Then it hit me. What we have is like the old eye charts before the fancy optometric equipment. If you could not see the 'Big E' at 20' (6.1 m) they moved you to 10' (3 m) (personal experience). That means if our video camera is still a bit inadequate to stand in for the human eye, we just move it closer say 50' so it records what the human eye sees at the 75' (23 m). Problem solved. That will also allow conversion of my ride away and toward into human eye distances. If the camera need to be half as far to see as well then the 1/4 mile results of the old videos are really 1/2 mile for the human eye. Very neat conversion.

Since the side firing PBSF should be second, or even first, they are mounted too low even at the sightly higher position where they were observed this afternoon. Likewise, the Rabdbots need to be as high as I can put them.

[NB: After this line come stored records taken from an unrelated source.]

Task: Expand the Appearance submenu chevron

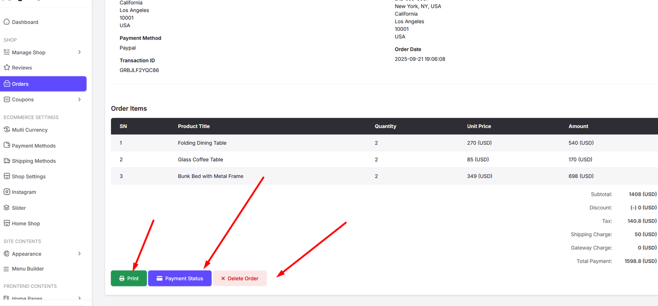Action: 79,254
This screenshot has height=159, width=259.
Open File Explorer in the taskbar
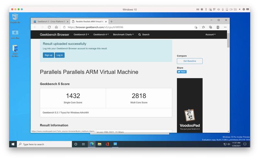pos(99,144)
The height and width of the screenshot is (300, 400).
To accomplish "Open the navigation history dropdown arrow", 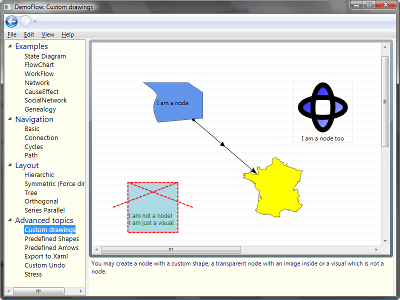I will point(35,22).
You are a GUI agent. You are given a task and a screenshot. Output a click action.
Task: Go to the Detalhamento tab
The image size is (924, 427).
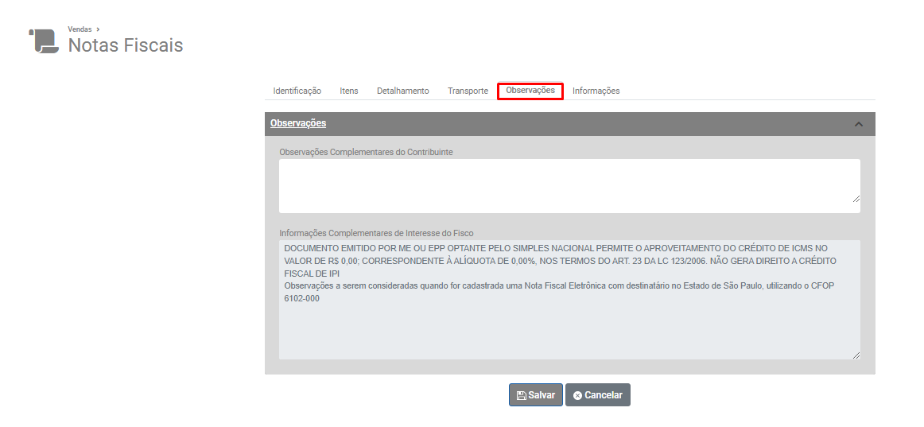tap(402, 91)
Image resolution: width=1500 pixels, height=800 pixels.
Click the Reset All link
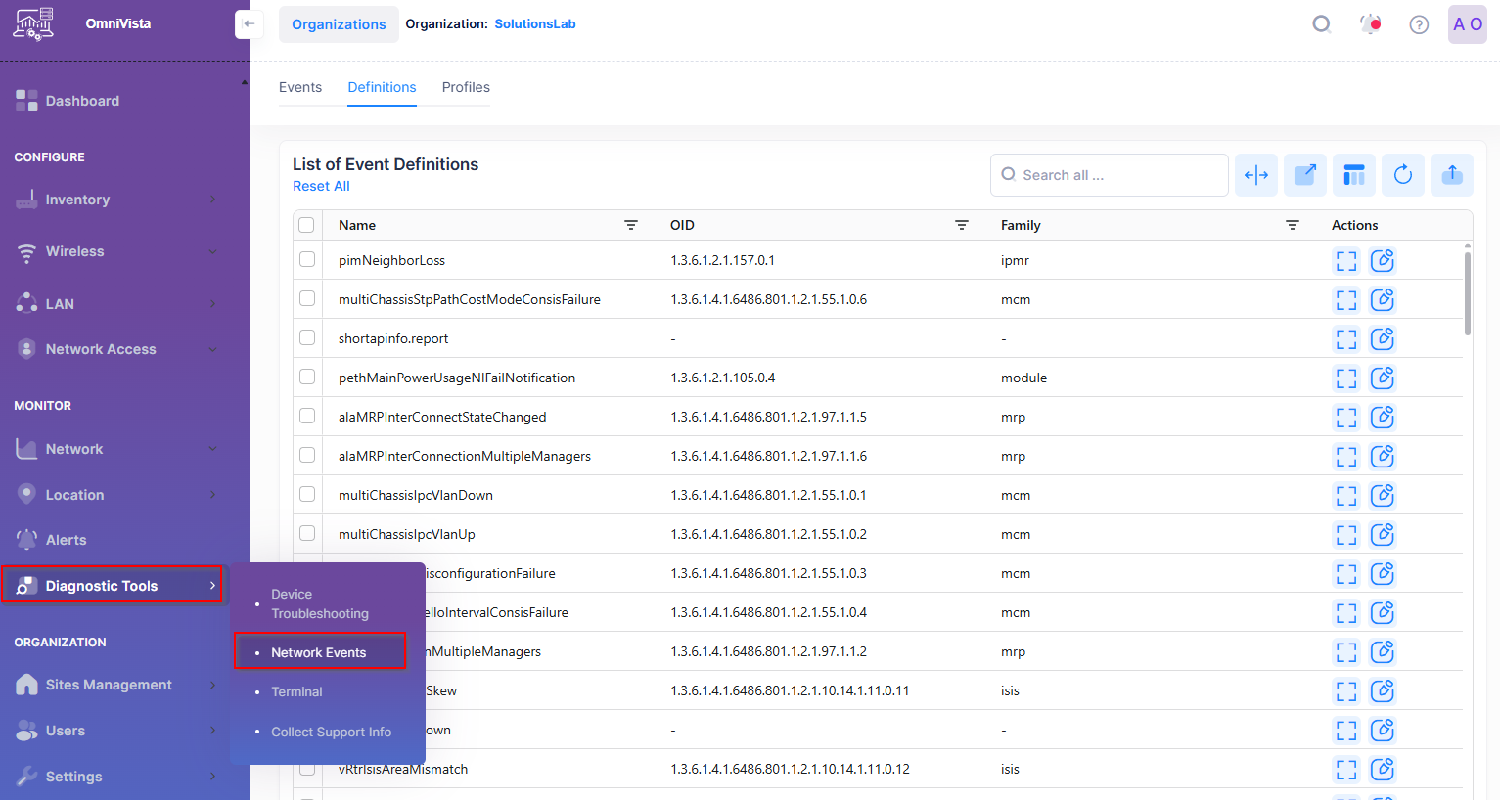pos(321,186)
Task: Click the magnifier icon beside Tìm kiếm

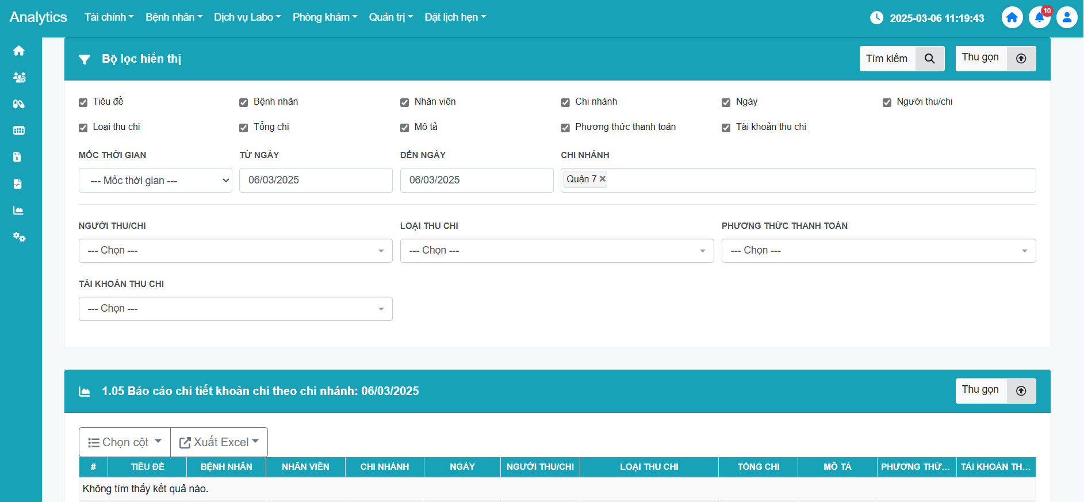Action: coord(929,59)
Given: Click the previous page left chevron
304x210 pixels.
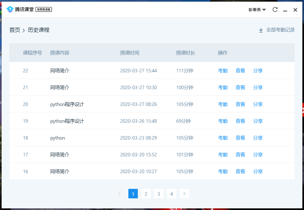Looking at the screenshot, I should 120,194.
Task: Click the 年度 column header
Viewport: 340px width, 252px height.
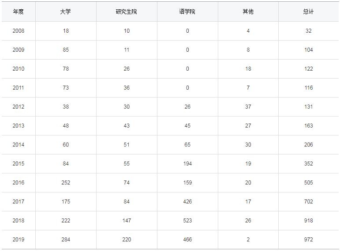Action: coord(18,11)
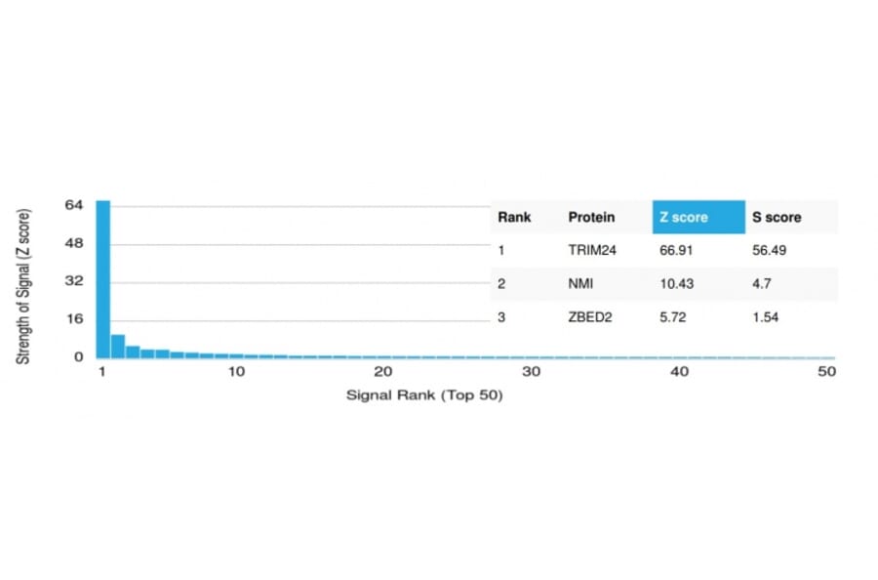Click the x-axis tick label 20
This screenshot has height=580, width=878.
coord(383,373)
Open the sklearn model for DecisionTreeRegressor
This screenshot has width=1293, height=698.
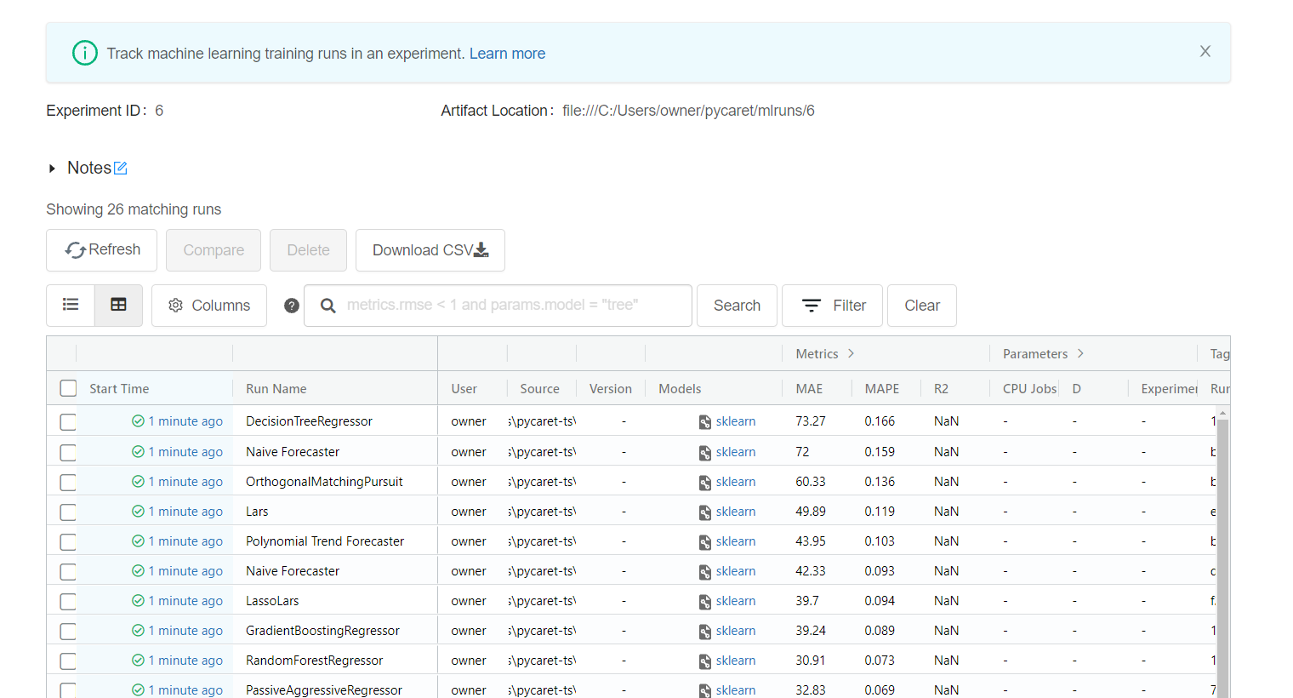point(734,421)
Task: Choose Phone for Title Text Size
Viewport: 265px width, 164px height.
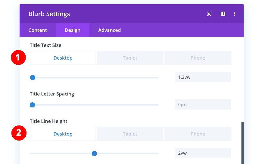Action: [x=198, y=58]
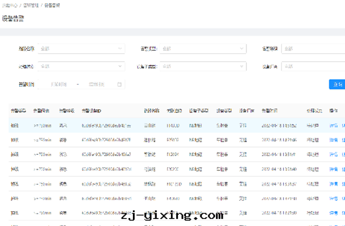This screenshot has height=226, width=345.
Task: Click the start time field of 告警时间
Action: pos(58,85)
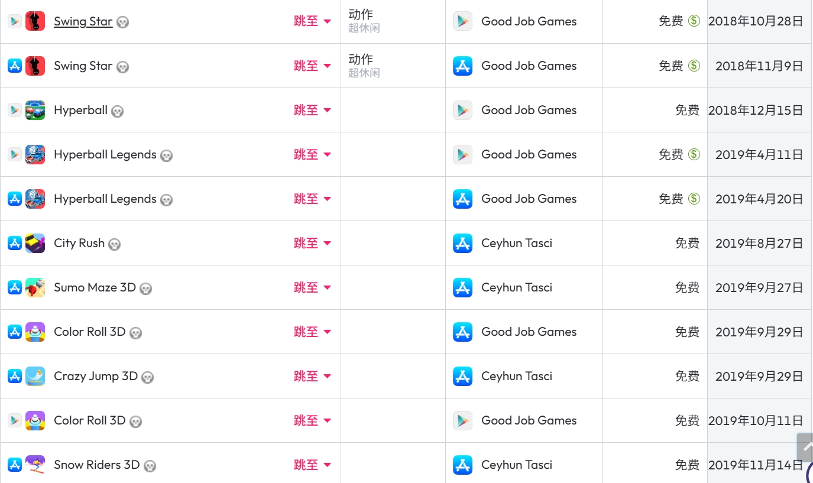Viewport: 813px width, 483px height.
Task: Open 跳至 dropdown for Snow Riders 3D
Action: click(x=312, y=465)
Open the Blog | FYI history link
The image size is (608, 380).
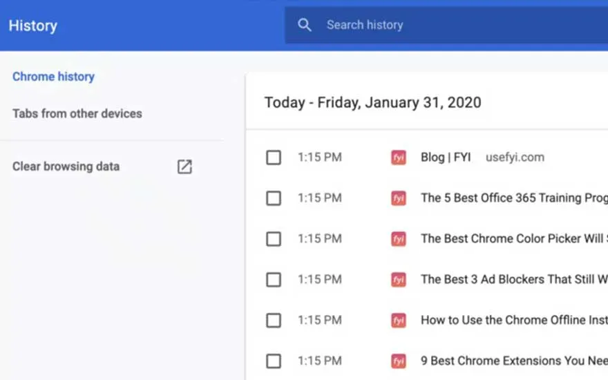(446, 158)
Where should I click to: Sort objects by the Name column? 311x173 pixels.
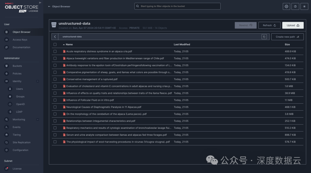click(x=69, y=45)
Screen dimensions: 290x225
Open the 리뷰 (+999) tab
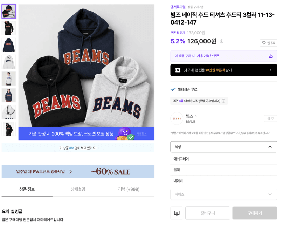(129, 189)
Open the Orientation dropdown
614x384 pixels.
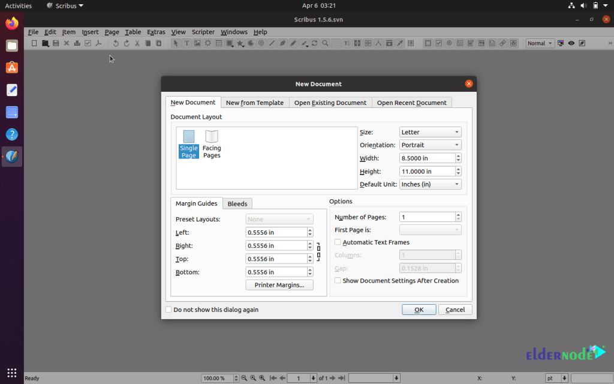(x=430, y=145)
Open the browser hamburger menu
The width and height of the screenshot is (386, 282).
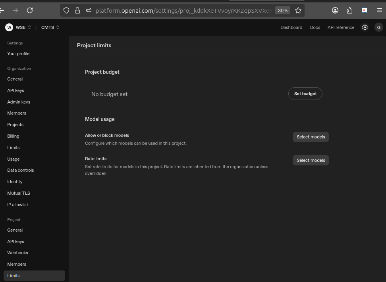pos(379,10)
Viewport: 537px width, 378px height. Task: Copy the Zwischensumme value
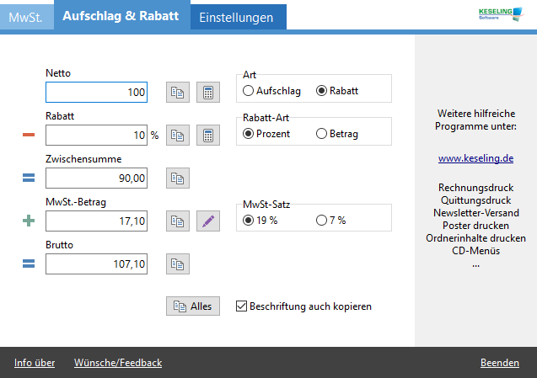point(178,178)
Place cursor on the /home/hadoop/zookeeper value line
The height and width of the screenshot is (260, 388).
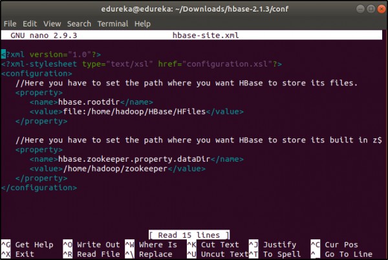(x=116, y=168)
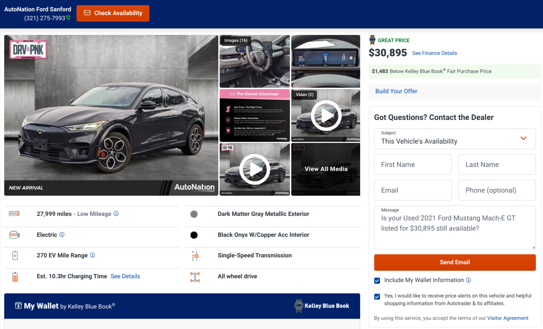Click the Electric fuel type info icon

click(x=62, y=234)
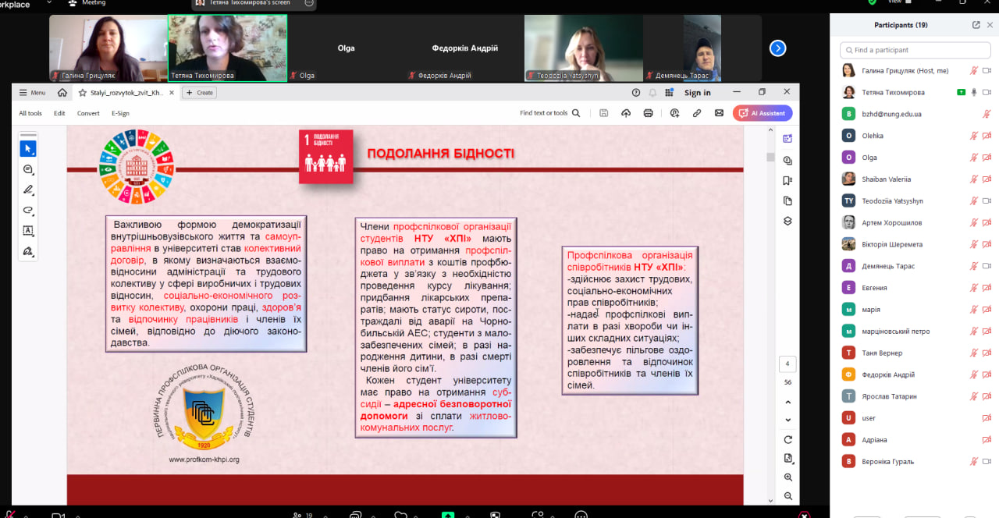Click the highlighter pen tool

pyautogui.click(x=28, y=190)
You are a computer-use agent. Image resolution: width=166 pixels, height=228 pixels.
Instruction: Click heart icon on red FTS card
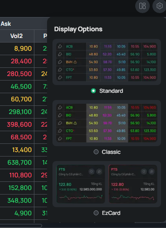point(144,171)

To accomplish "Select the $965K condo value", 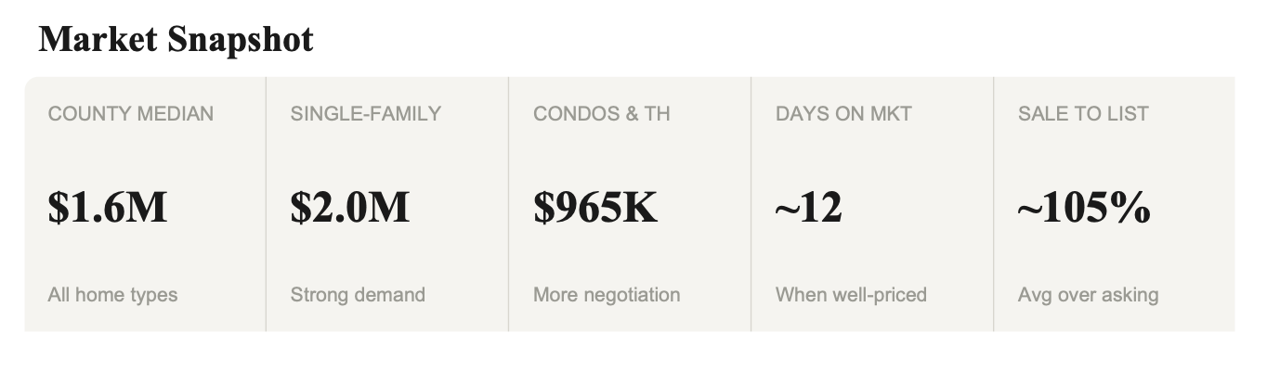I will coord(595,207).
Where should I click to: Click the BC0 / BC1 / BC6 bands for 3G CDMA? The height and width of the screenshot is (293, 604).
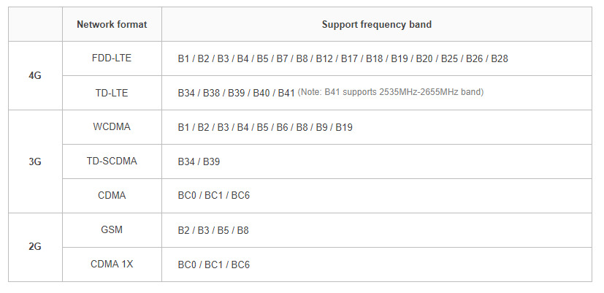(214, 196)
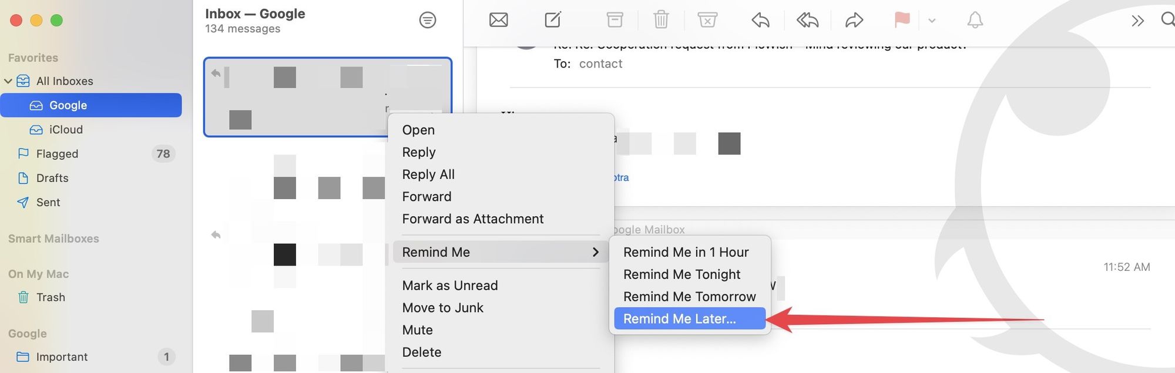This screenshot has height=373, width=1175.
Task: Click the Get Mail envelope icon
Action: click(498, 19)
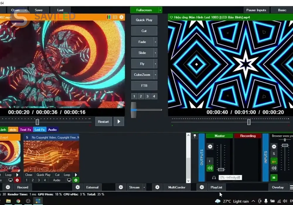Viewport: 293px width, 205px height.
Task: Click the color bars icon in preview header
Action: (x=109, y=17)
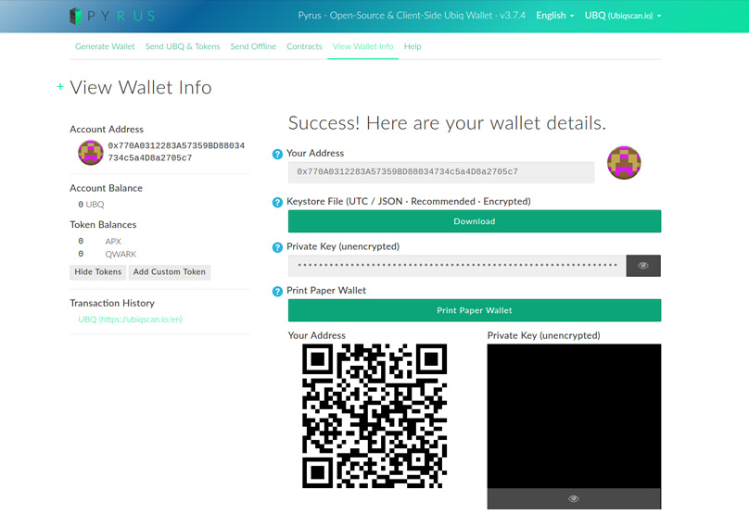Click the identicon in Account Address sidebar
749x514 pixels.
tap(91, 153)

I over extended myself a tad on the return into the gale, so the mods and the night shots will wait another night.

The Trike Mast thread had a mfr link quoting statistics on bike-car accidents in the US or maybe Canada and the US. About 45% were from cross traffic at night, and about 24% from left hooks, totalling 69.5% of all car-bike night accidents. So my concern is valid. The manufacturer of a side marker light contended that this was a side-marker light problem. In part, I agree, BUT a good amount of spill (not glare but easily visible from a headlight should deal with most of the left hook issue and cross traffic from the right. The left cross traffic will be out of the headlight's range if you are not going to blind oncoming drivers. They contended that passive relector systems allowed these. Not sure what percentage were riding ninja with all reflectors removed. It would not surprise me that it was a significant portion.

So my take is that a well designed headlight system will greatly reduce left hooks and right side pull outs without being antisocial to oncoming motorists. My steerable (head turn) helmet light allows me to reach the left side cross street motorists unless a large vehicle blocks the view and they bunny tail behind without looking. I have had enough starting to roll then stop when the helmet light was aimed at them to accept these anectdotes as evidence of a degree of effectiveness. You can't counter every threat, you can only do what you can do. Still, you can be distracted, so the fiber flare is an interesting device that might help that 45% cross traffic problem.

Need more data. More and better (closer) video.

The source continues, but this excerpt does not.